**What the task asks**
Retype each line of the listing below, from the first through the one holding "You are a computer-use", with no other lines.

**Given data**
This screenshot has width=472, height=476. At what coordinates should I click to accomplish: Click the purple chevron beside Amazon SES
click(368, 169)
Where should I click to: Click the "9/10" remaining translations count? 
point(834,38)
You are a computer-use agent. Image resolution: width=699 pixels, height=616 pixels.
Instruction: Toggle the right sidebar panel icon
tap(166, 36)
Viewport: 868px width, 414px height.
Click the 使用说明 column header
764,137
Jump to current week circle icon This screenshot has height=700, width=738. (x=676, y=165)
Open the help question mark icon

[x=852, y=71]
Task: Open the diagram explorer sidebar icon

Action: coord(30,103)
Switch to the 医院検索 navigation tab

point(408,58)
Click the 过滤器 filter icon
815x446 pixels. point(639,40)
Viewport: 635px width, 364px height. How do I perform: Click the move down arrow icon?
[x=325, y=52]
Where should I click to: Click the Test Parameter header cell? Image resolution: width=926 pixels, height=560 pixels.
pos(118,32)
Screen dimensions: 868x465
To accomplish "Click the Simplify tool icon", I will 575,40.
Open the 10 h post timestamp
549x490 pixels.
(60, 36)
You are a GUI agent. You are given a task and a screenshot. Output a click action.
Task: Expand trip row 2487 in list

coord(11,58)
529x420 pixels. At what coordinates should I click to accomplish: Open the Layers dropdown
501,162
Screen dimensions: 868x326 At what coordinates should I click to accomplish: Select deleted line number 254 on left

**Output for this task**
This screenshot has width=472, height=476. At what coordinates should I click to accomplish: Click the purple chevron beside Amazon SES
click(368, 169)
Where should I click to: Click the "9/10" remaining translations count? 
point(834,38)
You are a computer-use agent. Image resolution: width=699 pixels, height=616 pixels.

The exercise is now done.